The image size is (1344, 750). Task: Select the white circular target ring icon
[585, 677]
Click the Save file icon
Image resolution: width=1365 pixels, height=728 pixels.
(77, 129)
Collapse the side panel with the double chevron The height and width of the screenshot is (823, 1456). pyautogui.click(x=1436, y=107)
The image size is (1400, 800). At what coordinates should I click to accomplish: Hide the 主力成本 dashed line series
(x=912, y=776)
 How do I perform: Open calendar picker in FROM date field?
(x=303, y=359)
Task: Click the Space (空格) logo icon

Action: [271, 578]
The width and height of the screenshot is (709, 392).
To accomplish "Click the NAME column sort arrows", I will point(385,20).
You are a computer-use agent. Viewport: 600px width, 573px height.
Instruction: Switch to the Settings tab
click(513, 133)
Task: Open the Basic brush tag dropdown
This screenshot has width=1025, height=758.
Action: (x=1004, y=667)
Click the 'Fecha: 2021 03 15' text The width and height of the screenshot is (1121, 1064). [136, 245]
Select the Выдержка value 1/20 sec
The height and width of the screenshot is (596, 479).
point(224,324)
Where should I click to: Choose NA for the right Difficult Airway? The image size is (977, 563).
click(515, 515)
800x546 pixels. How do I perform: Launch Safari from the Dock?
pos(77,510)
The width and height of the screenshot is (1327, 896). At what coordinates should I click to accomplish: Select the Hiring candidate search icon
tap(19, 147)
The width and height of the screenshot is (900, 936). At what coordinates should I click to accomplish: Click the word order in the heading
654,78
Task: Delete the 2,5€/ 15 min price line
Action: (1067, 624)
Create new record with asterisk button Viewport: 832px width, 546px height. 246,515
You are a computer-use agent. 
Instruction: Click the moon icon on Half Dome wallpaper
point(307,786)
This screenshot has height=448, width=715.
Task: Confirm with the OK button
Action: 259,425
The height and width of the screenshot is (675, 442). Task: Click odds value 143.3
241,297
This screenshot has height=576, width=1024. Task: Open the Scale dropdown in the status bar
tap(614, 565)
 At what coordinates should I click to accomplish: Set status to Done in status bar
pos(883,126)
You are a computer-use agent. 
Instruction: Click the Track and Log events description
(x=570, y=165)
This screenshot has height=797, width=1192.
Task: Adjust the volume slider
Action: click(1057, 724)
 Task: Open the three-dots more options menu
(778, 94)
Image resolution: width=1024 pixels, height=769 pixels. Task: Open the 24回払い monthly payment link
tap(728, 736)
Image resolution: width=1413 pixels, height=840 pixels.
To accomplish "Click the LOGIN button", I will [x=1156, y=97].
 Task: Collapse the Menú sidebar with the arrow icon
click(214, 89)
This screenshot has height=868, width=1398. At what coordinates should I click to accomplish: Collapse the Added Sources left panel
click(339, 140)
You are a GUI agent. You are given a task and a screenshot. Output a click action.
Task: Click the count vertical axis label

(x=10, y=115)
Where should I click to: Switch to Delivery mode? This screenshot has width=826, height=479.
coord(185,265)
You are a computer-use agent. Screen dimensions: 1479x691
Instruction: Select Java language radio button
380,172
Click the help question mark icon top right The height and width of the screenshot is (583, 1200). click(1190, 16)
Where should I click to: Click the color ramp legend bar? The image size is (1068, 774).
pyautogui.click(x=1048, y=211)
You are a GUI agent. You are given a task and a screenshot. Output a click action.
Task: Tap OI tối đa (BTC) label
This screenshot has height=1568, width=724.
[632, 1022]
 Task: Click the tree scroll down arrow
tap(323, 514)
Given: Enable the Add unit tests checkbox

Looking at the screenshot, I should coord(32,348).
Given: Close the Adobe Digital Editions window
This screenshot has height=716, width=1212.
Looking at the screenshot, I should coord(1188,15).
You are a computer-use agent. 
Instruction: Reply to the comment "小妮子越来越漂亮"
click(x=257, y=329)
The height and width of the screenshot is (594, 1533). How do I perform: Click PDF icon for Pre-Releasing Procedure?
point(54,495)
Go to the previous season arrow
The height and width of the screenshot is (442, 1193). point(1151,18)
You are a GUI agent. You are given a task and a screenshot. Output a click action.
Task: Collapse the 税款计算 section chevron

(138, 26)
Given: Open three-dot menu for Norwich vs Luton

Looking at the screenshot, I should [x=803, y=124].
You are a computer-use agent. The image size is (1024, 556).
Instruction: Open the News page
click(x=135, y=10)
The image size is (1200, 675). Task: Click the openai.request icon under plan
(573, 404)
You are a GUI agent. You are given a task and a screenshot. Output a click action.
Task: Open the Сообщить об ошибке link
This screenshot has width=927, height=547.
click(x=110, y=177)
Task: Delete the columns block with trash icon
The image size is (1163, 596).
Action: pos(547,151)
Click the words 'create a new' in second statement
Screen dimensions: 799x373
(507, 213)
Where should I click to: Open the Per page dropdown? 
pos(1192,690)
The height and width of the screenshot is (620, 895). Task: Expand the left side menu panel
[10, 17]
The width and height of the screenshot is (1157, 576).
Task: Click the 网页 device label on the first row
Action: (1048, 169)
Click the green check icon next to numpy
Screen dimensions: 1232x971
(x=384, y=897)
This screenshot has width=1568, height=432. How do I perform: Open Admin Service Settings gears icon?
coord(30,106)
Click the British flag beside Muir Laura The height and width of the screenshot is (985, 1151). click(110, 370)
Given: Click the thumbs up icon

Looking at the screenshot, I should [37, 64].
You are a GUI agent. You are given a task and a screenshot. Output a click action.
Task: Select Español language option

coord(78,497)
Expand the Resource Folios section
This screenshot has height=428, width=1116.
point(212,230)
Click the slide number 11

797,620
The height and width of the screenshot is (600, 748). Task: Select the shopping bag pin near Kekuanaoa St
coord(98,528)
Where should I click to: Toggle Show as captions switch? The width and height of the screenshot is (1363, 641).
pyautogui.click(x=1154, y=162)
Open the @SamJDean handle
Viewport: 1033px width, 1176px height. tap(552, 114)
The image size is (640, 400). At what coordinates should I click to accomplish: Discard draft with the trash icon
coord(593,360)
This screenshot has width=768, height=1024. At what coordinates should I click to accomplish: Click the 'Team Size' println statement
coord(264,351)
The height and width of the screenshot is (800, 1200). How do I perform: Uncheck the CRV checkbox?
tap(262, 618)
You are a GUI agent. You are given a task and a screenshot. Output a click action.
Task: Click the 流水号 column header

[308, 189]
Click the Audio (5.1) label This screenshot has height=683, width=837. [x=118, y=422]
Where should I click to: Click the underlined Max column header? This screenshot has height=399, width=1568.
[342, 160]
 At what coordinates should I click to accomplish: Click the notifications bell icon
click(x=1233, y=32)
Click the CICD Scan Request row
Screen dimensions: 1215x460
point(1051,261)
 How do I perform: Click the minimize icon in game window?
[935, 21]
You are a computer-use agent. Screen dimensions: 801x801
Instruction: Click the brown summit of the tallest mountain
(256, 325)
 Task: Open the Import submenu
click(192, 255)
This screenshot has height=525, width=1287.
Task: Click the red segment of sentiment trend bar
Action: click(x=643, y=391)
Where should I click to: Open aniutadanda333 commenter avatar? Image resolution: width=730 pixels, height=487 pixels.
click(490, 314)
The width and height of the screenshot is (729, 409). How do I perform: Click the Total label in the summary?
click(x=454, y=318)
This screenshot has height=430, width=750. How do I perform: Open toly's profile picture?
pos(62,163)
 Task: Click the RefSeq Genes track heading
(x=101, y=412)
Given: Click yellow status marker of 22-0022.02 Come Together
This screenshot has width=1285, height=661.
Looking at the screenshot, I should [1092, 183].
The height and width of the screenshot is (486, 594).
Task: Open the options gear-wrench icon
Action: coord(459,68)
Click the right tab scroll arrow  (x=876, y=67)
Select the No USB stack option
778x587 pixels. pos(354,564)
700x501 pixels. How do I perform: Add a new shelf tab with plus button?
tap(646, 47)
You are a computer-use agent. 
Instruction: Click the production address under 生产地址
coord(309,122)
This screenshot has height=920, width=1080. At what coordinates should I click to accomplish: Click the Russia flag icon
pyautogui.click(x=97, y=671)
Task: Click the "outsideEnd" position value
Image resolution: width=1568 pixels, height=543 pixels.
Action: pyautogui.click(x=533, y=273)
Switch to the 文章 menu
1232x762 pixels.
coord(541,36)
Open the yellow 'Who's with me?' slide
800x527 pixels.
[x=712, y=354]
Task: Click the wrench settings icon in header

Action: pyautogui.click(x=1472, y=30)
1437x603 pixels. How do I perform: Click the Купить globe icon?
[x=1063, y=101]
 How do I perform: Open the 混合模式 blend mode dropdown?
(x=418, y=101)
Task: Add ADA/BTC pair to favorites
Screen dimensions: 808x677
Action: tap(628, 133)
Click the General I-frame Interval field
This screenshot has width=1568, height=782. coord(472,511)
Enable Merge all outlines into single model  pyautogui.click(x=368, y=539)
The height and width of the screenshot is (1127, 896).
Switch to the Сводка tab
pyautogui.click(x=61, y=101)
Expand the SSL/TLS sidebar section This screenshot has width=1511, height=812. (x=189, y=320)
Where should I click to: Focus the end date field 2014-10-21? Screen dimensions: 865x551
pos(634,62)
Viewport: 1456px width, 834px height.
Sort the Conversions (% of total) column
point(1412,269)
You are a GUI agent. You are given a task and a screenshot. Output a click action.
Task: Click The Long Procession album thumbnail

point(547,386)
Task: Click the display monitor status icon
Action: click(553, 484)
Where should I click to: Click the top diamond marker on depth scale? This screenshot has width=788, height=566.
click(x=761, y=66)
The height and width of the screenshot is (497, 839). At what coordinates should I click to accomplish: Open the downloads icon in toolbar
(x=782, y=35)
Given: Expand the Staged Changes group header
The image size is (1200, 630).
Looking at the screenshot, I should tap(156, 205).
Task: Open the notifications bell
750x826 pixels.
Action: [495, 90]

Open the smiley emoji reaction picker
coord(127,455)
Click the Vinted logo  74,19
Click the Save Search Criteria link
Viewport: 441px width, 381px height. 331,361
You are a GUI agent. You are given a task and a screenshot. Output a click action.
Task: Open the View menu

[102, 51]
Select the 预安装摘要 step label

◆ WHAT YOU NEED TO DO: When you find a line in the records that contains the word "yellow", copy it.

◆ ANSWER SECTION:
Given: Click yellow status marker of 22-0022.02 Come Together
Open the yellow 'Who's with me?' slide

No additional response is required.